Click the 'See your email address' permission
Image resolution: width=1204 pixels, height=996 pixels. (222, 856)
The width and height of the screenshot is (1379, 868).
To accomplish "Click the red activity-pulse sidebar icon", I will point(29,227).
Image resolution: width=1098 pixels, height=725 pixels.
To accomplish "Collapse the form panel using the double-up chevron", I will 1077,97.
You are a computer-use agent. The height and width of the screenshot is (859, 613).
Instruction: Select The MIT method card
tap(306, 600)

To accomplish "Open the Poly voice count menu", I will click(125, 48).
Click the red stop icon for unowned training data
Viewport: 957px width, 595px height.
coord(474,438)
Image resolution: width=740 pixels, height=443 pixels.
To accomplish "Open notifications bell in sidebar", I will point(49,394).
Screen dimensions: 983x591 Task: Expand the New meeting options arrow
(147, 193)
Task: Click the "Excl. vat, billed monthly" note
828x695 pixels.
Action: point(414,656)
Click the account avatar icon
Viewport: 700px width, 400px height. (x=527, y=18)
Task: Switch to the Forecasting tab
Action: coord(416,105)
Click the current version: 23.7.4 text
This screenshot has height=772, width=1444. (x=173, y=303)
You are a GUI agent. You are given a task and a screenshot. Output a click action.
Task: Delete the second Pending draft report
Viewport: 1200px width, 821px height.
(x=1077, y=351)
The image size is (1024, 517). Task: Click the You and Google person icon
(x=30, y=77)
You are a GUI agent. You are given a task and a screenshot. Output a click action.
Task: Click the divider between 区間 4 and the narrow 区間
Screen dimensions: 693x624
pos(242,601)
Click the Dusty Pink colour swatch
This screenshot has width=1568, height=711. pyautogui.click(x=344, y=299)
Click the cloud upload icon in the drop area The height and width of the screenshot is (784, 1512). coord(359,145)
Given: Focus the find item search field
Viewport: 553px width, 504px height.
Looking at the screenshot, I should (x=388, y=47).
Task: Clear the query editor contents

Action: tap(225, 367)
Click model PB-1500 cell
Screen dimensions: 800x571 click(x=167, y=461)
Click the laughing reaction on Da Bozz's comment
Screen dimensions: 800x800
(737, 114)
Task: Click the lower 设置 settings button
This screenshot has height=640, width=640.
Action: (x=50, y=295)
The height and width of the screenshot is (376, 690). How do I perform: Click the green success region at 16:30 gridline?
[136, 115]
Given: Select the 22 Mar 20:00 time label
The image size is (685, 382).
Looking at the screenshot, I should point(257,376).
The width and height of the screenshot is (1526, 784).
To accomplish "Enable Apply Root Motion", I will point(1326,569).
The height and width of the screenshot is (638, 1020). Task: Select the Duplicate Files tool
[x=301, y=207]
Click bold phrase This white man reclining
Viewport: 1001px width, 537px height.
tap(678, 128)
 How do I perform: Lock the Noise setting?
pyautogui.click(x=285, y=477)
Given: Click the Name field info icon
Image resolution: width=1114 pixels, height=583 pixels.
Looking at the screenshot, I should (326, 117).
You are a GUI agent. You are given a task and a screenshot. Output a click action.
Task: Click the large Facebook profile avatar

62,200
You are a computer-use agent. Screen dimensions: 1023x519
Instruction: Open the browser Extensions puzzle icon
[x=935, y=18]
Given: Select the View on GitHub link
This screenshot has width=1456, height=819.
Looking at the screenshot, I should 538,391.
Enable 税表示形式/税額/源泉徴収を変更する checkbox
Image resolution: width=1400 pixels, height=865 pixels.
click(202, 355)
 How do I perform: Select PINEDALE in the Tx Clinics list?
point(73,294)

_ _ _ _ _ _ _

• **Stated goal**
Could you write out all the items above again, switching every "Instruction" to "Goal" and leaving everything else unchanged?

• **Answer for the task**
Click the 'See your email address' permission
Image resolution: width=1204 pixels, height=996 pixels. (222, 856)
The width and height of the screenshot is (1379, 868).
To accomplish "Click the red activity-pulse sidebar icon", I will point(29,227).
Image resolution: width=1098 pixels, height=725 pixels.
To accomplish "Collapse the form panel using the double-up chevron", I will 1077,97.
You are a computer-use agent. The height and width of the screenshot is (859, 613).
Goal: Select The MIT method card
tap(306, 600)

To accomplish "Open the Poly voice count menu", I will click(125, 48).
Click the red stop icon for unowned training data
Viewport: 957px width, 595px height.
coord(474,438)
Image resolution: width=740 pixels, height=443 pixels.
To accomplish "Open notifications bell in sidebar", I will point(49,394).
Screen dimensions: 983x591 Task: Expand the New meeting options arrow
(147, 193)
Task: Click the "Excl. vat, billed monthly" note
828x695 pixels.
Action: point(414,656)
Click the account avatar icon
Viewport: 700px width, 400px height. (x=527, y=18)
Task: Switch to the Forecasting tab
Action: coord(416,105)
Click the current version: 23.7.4 text
This screenshot has height=772, width=1444. (x=173, y=303)
You are a GUI agent. You are given a task and a screenshot. Output a click action.
Task: Delete the second Pending draft report
Viewport: 1200px width, 821px height.
(x=1077, y=351)
The image size is (1024, 517). Task: Click the You and Google person icon
(x=30, y=77)
You are a GUI agent. You are given a task and a screenshot. Output a click action.
Task: Click the divider between 区間 4 and the narrow 区間
Screen dimensions: 693x624
pos(242,601)
Click the Dusty Pink colour swatch
This screenshot has width=1568, height=711. pyautogui.click(x=344, y=299)
Click the cloud upload icon in the drop area The height and width of the screenshot is (784, 1512). coord(359,145)
Given: Focus the find item search field
Viewport: 553px width, 504px height.
Looking at the screenshot, I should (x=388, y=47).
Task: Clear the query editor contents

Action: tap(225, 367)
Click model PB-1500 cell
Screen dimensions: 800x571 click(x=167, y=461)
Click the laughing reaction on Da Bozz's comment
Screen dimensions: 800x800
(737, 114)
Task: Click the lower 设置 settings button
This screenshot has height=640, width=640.
Action: (x=50, y=295)
The height and width of the screenshot is (376, 690). How do I perform: Click the green success region at 16:30 gridline?
[136, 115]
Given: Select the 22 Mar 20:00 time label
The image size is (685, 382).
Looking at the screenshot, I should point(257,376).
The width and height of the screenshot is (1526, 784).
To accomplish "Enable Apply Root Motion", I will point(1326,569).
The height and width of the screenshot is (638, 1020). Task: Select the Duplicate Files tool
[x=301, y=207]
Click bold phrase This white man reclining
Viewport: 1001px width, 537px height.
tap(678, 128)
 How do I perform: Lock the Noise setting?
pyautogui.click(x=285, y=477)
Given: Click the Name field info icon
Image resolution: width=1114 pixels, height=583 pixels.
Looking at the screenshot, I should (326, 117).
You are a GUI agent. You are given a task and a screenshot. Output a click action.
Task: Click the large Facebook profile avatar

62,200
You are a computer-use agent. Screen dimensions: 1023x519
Goal: Open the browser Extensions puzzle icon
[x=935, y=18]
Given: Select the View on GitHub link
This screenshot has width=1456, height=819.
Looking at the screenshot, I should 538,391.
Enable 税表示形式/税額/源泉徴収を変更する checkbox
Image resolution: width=1400 pixels, height=865 pixels.
click(202, 355)
 How do I perform: Select PINEDALE in the Tx Clinics list?
point(73,294)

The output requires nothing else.